BERLIN (AP) -- The European Union announced Tuesday that it is to impose anti-dumping levies on imports of Chinese solar panels, in a move that could trigger a trade war between two of the world's largest economies.
EU Trade Commissioner Karel de Gucht said Tuesday the 27-nation bloc will impose a tariff of about 12 percent on the import of panels, cells and wafers immediately, increasing it to an average of 47 percent starting in August unless a settlement is reached with China.
China is the world's largest producer of solar panels and is accused by the EU of selling them below-cost to corner the market. Its exports of solar panels to Europe totaled 21 billion euros in 2011.
De Gucht said the price at which Chinese solar panels are sold in Europe should be 88 percent higher according to the Commission's calculations. Chinese solar panels' market share in the EU has risen to 80 percent over recent years.
The cheap Chinese products are flooding the market and threaten to bring down EU manufacturers, de Gucht warned.
"It has the potential to destroy an important industry in Europe if we don't act today," he added.
The Commission, the bloc's executive arm, hopes to reach a settlement with Beijing and has therefore taken a phased approach that leaves two months for intense negotiations before the special duties reach the punitive level of 47 percent.
"The ball is now in China's court," de Gucht said.
"This is a one-time offer to the Chinese side to negotiate."
The trade row between the EU and China is the world's biggest anti-dumping case by sales volume, according to EU officials.
The global solar panel market is suffering from overcapacity, which has led to stiff competition that has forced several European manufacturers out of business.
De Gucht added that to reach a settlement, Chinese manufacturers would have to agree to increase their prices and accept a lower market share quota.

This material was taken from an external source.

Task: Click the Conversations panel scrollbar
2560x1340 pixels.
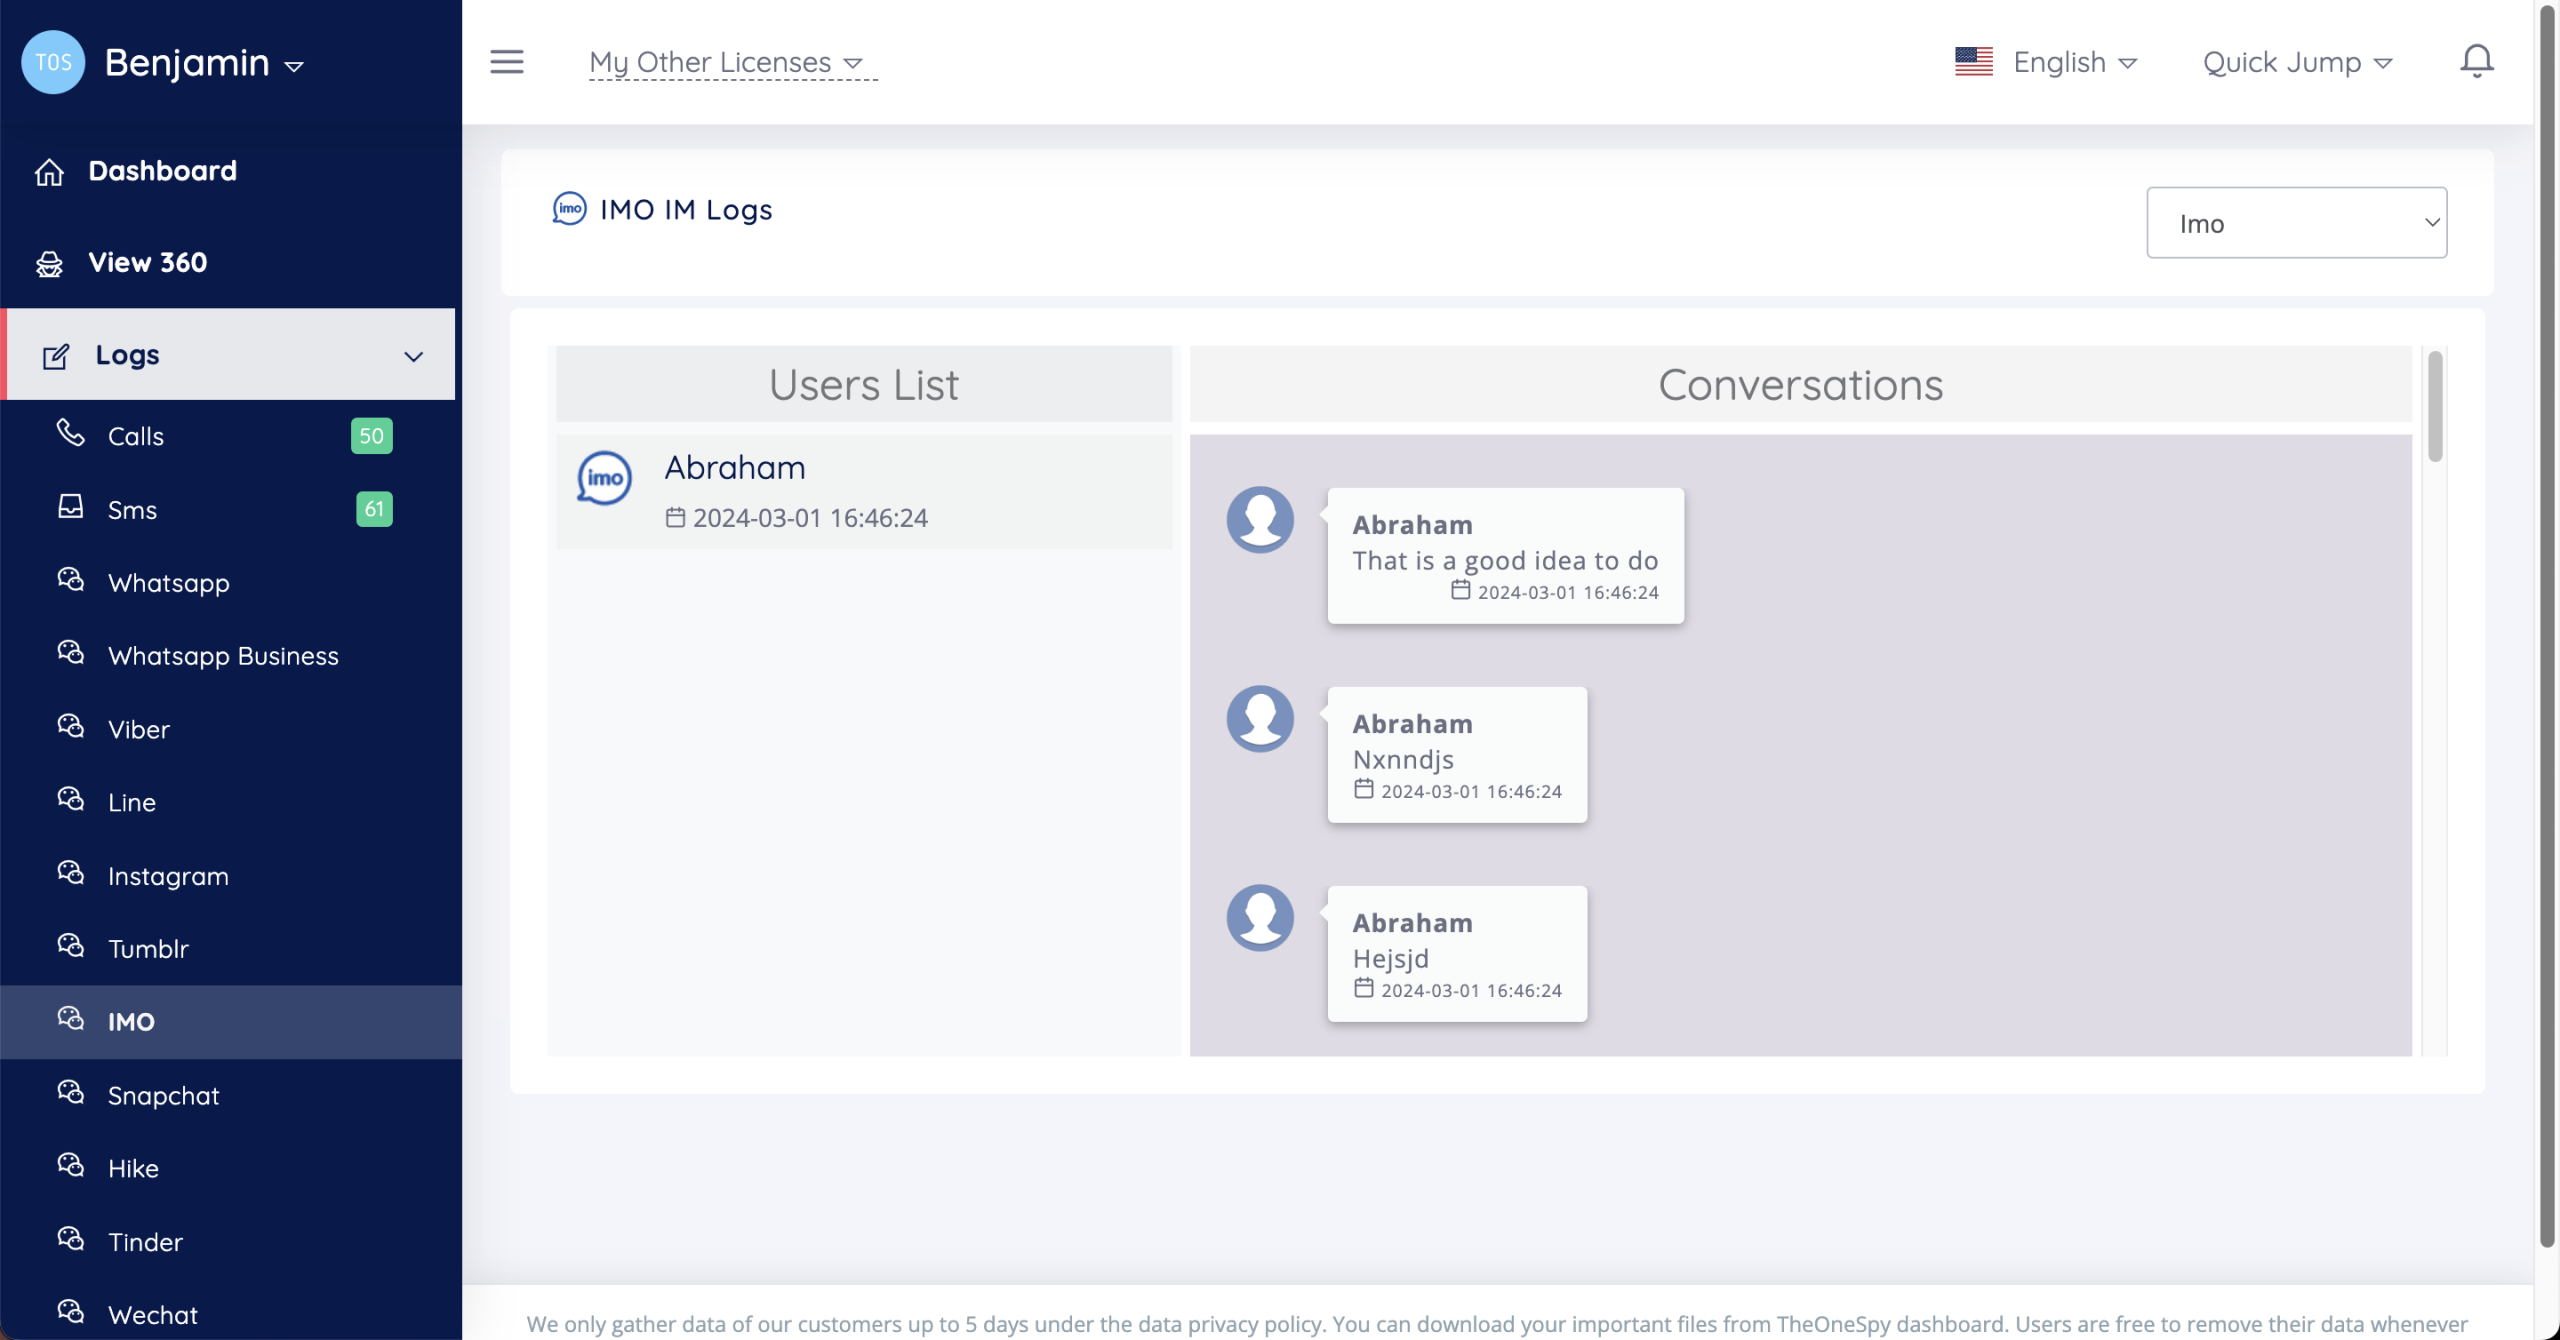Action: (2435, 408)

"I would like to see an agreement. If we get it right it would be better for both sides," he stressed.
If a settlement can't be reached, the permanent anti-dumping tariffs would require approval by a majority of the EU's 27 member states six months from now.

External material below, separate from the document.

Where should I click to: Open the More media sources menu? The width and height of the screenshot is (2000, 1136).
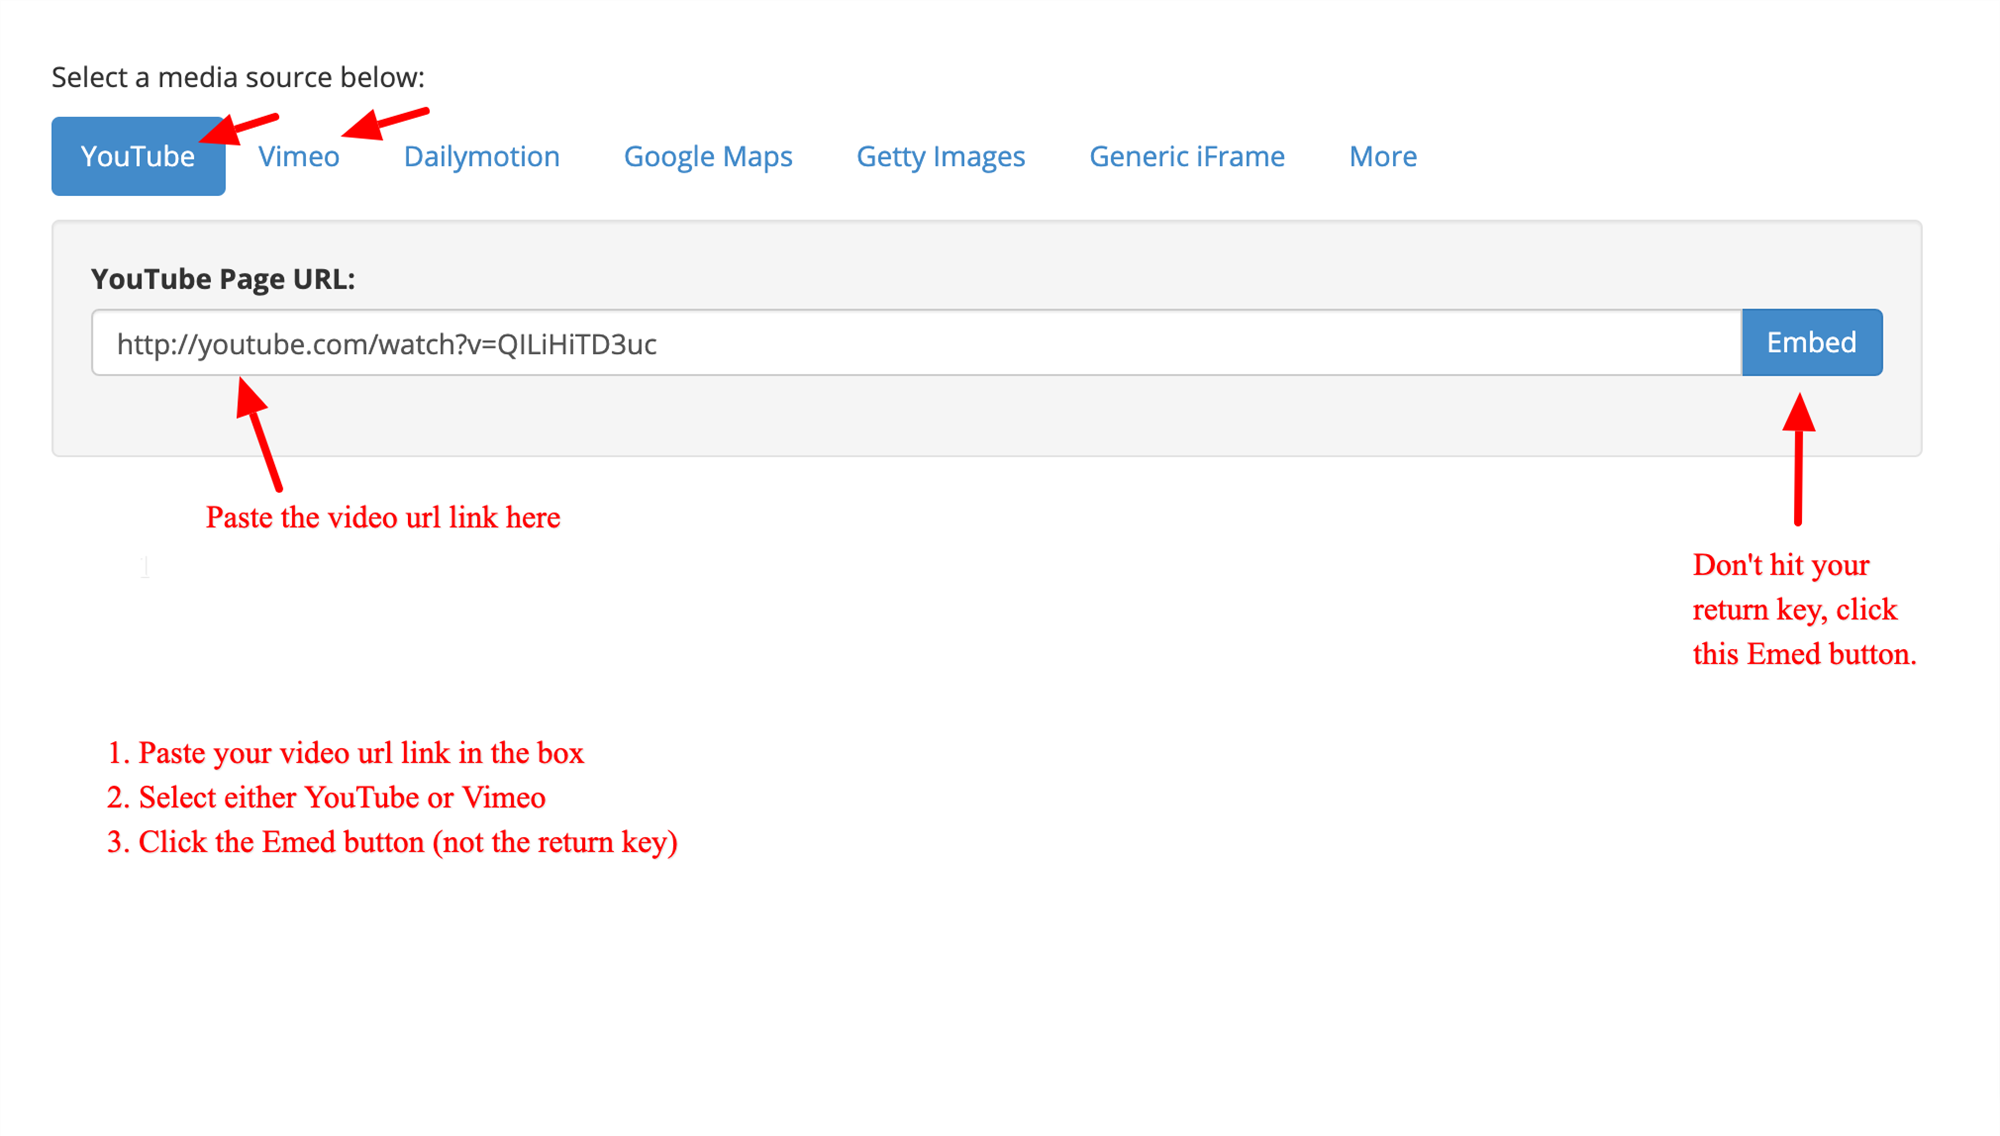pyautogui.click(x=1382, y=157)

But several EU nations, including heavyweight Germany, have spoken out against imposing special duties and urged the Commission to reach a settlement with China.
Germany has the bloc's biggest solar industry, but Berlin fears imposing special duties could provoke Chinese retaliation on imports of European goods which, in turn, would harm German exporters.
China rejects the EU's price-dumping allegations. Premier Li Keqiang warned last month imposing punitive tariffs would hurt European consumers and might encourage trade protectionism, stopping short of threatening retaliation.
But the problem with the solar industry is not new for Beijing. The U.S. last year imposed punitive tariffs on solar panel imports after finding that China's government was subsidizing companies that were flooding the U.S. market.